ボンヤリズム

Life is the dancer and I am the dance.

【読書】いま世界の哲学者が考えていること

 

いま世界の哲学者が考えていること

いま世界の哲学者が考えていること

 

 

若いころによくわからないジャズを聴いて、わかったようにふるまっていた自分を思い出すような本だった。要するに、読み切ったことに満足で、何が自分の中に残ったのか分からない状態だということだ。

 

途中何度か至極当然のように思ったのは、これだけあーだこーだと考えて、一般的には分かりにくい表現で物事を説明することの意味って何なんだろう?哲学って一体なんのための学問なんだろう?という疑問である。

 

興味のあるなしにもよるが、予測したり抽象的なものを分析してみたり、なんというか「で?」みたいな充足感の無さが残るのが哲学だなと感じた。いや、哲学を愛する人は、そうした「で?」みたいなところは問わないことが一種の掟みたいなところはあるのかもしれないけれど。

 

全く本筋とは違う感想だが、日本人の哲学者が一人として出てこなかったのは残念極まりなかった。
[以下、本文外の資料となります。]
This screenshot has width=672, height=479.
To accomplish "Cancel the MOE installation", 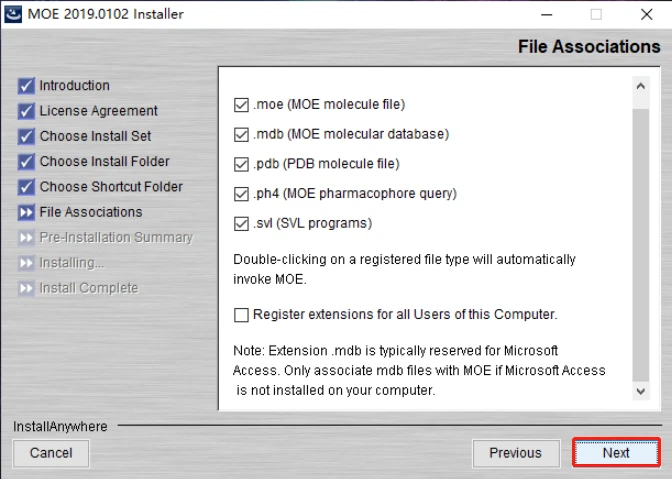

逆に言うと、日本では哲学という物自体があまり文化的に馴染まないのかなとも思った。

 

著者の様に哲学を高いレベルで味わう専門家はいるにしても、いま世界の中の日本で哲学者が考えていることはないんだ。そんな感想を持った。別にいいんだけど。それでも。

 

またジャズの話を出してしまうが、僕はジャズが好きだ。しかし、ジャズという音楽が好きでも、カラオケでは楽しめない。ジャズの楽しみ方としては一般的に、雰囲気だろう。哲学も同じかもしれない。

 

ちなみに僕はジャズを聴く時にかなり注意してメロディーというか、音の成り行きを聴く。部分に注意を払って、気が付いたら全体としてバランスが取れている。そんな快感がジャズにはあるが、哲学にも同じような味わい方がありそうだと感じた。

 

この手の本は、読み終わったときには何の印象や記憶にもないのだが、ふとした時に思い出すことがある。そういう瞬間が来ることが楽しみだ。

 

それにしても日本のいまの哲学者は何をしてるんだ。